Sumido en la lectura de Gran ensayo sobre Baudelare, su protagonista arranca con un sueño en el que ve peligrar su vida por escribir un libro sobre el poeta francés, que fue condenado en 1857 por ofensas a la moral, cuyo castigo es una guillotina que aguarda en una plaza pública, donde se le da muerte a quienes están sentenciados. Pero el peligro que siente no solo es una manifestación de su inconsciente, por su obsesión con Baudelaire, sino que se vuelve real, y por ello, se encierra en su departamento para continuar con la escritura de: ¿una biografía?, ¿un ensayo?, ¿una novela? No se sabe ni se sabrá. Lo cierto es que allí, entre esas cuatro paredes, pretende protegerse de sus amigos y su mujer, que lo busca con desesperación. La amenaza que lo invade es real porque la siente, pero lo que no se logra determinar es si realmente está siendo amenazado o si ese sentimiento es efecto de la locura del poeta que se ha fundido con la suya, porque los aspectos biográficos de uno y de otro a medida que avanza el relato se vuelven indisociables. Así que, tal como el poeta, resuelve vagar con una maleta pesada con la que pretende mudarse de ahí. Va de mudanza en mudanza, para escapar de su entorno cercano y en esa fuga sufrirá de alucinaciones en las que verá moscas y perros y, en ocasiones, él mismo se convertirá en un perro; verá el asedio de vendedores ambulantes o de empresas de mudanzas; caminará sin rumbo, porque no hay escapatoria ni lugar seguro adonde llegar. En este libro, pese a que se advierte que sus biógrafos lo han desmentido, el autor de Las flores del mal quema los ejemplares de esta obra por la que fue condenado para salvar su vida, aunque de todas formas resulta ser apartado de la ciudad. Las humillaciones que vive, al ser acusado de escribir obscenidades, lo hacen sentir muerto, como si una guillotina hubiese atravesado su cuello, y quien escribe sobre él también se sentirá así. La persecución de la que es objeto se le manifiesta externa e internamente, porque escribir sobre un escritor maldito prueba ser un oficio peligroso para su salud física y mental; tanto así que el libro por el que se expone el protagonista nunca se ve, solo son enunciados, esbozos de la vida del poeta o rastros sensitivos de episodios basados en rumores o mitos, desacreditados por quienes han pretendido retratarlo.
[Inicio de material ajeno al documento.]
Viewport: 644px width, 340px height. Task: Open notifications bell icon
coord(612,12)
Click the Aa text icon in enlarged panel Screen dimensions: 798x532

El libro de Polleri logra desconcertarlo también a él. No puede precisar qué es ficción dentro de esa ficción ni cuánto de realidad hay en lo real; tampoco sabe si el Gran ensayo narra una historia o tan solo retazos de la alucinación de un loco que escribe sobre la locura de otro escritor. No importa. Da igual. Eso sí, de todo lo leído, hay una frase que le queda grabada en la memoria y quizá por el contexto no podrá borrar: toda guillotina es una puerta –le dice alguien al protagonista y este aclara que la ocurrencia es de Baudelaire–; una puerta que conduce a cualquier condenado a su ataúd –piensa él. Y asocia esta frase con la cuarentena, con el encierro al que se ve obligado y en el significado que representa atravesar la puerta de su casa cada vez que tiene alguna necesidad.

Ya entrada la noche –lo obvio–, terminó de leer Gran ensayo sobre Baudelaire mientras en el noticiario anunciaban nuevas medidas de aislamiento para prevenir los contagios. En su velador seguían aguardando los ejemplares de La inocencia y ¡Alemania, Alemania! que trajo consigo, y decide dosificar sus lecturas para no agotar los libros que ha podido conseguir del autor. Finalmente, se duerme. A la mañana siguiente despierta con una sensación rara, pero feliz. Había soñado que el virus desaparecía y las fronteras se volvían a abrir. Soñó que, como acordaron el verano pasado, esta vez era Manuel quien venía a visitarlo a Chile. Él fue el primero en hablarle de Polleri, cuando en un viaje anterior le trajo de regalo La vida familiar, así que el día esperado iba a buscarlo al aeropuerto junto a su familia, y después de abrazarlo le comentó con orgullo que acá también se habían publicado libros suyos; y, si no le creía, mañana mismo podía llevarlo a una librería para que lo comprobara.